Against the backdrop of regional instability, a well-regulated and robust banking sector continues to remain the anchor of stability in Lebanon. Reports released by Fitch and Moody’s in 2018 affirm a stable outlook for the sector. Remarkably, the banking sector has the backing of assets whose value exceeds 360% of the country’s GDP.

A World Bank report shows that significant improvements were made between 2011 and 2017. The percentage of people owning a bank account improved from 37% in 2011 to 44.75% in 2017, with those living in rural areas posting the highest increase, from 29.76% to 44.4%. Even more impressive, within the same period, credit card ownership among women and the poorest 40% rose 266% and 235%, respectively.

This shows the Central Bank of Lebanon’s “National Strategy on Financial Inclusion: Regulation, Empowerment and Protection” and the private banking sector’s wide-ranging financial literacy and inclusion initiatives have had a profound effect. These programs range from a daily two-minute program on a leading television channel to a “Big Bank Challenge” designed to give financial knowledge to teenagers using real-life situations.
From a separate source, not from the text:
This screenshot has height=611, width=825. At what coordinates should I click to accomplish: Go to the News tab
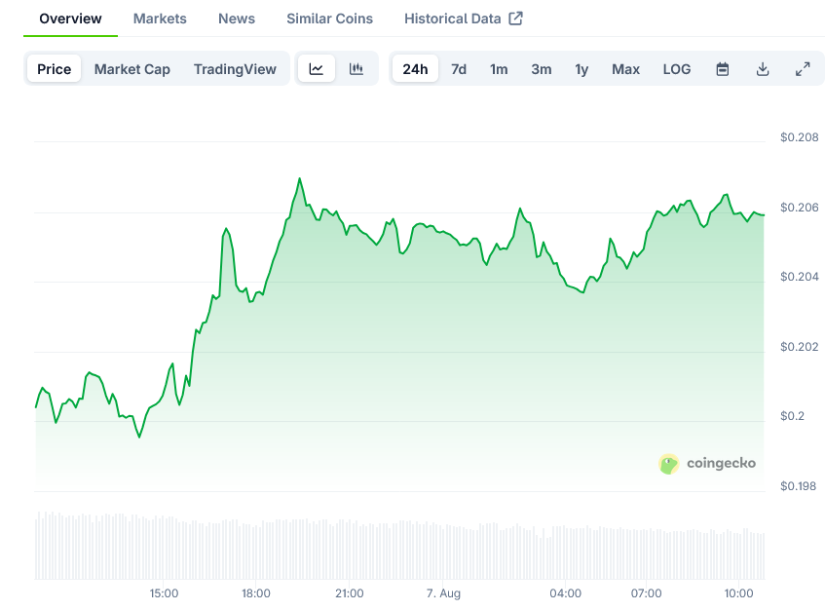click(237, 19)
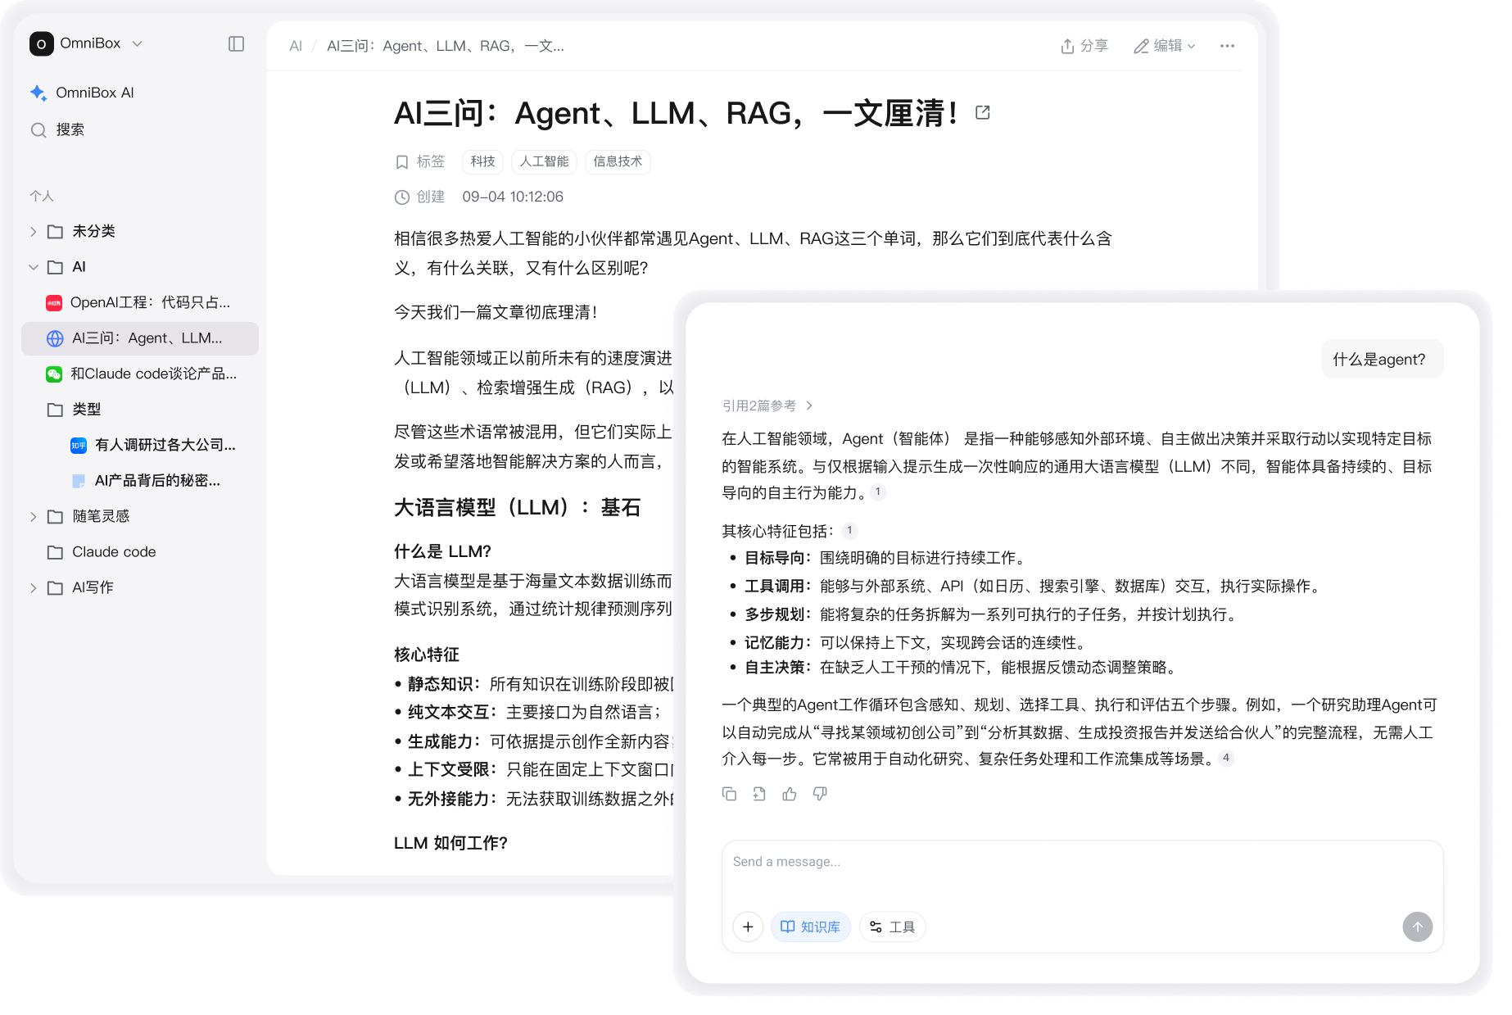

Moreover, banks have encouraged lending to priority sectors, including SMEs, as well as supporting micro-loans to small enterprises. Numerous banks have also boosted lending to entrepreneurs working in knowledge and innovation sectors and to youth for tuition fees.

Indeed, servicing the needs of the youth has been the top priority for banks across Lebanon. And as one of Lebanon’s oldest banks, BSL Bank is making waves in the market with housing and car loans with almost 0% annual interest burden. BSL Bank’s General Manager, Elias Alouf, explained to TBY that “while we are targeting this young generation, the base of our banking philosophy is to assist them in their basic banking needs without spoiling them… Given the tough economic times, it is important that banks fulfill their social role.”

Another way BSL Bank is targeting financial inclusiveness among the youth is through e-banking and mobile penetration, which has stayed low in Lebanon. Alouf highlighted the bank’s rewards program called “Moments.” “Every transaction done through our bank earns our customers ‘Moments,’ which can be spent in a variety of ways, such as a range of 800 airlines and 5,000 hotels and car rental companies.”

Initiatives taken by the likes of BSL Bank must be supported and celebrated, but given the realities on ground, the financial sector must march on and keep its eyes on achieving greater financial inclusion for all.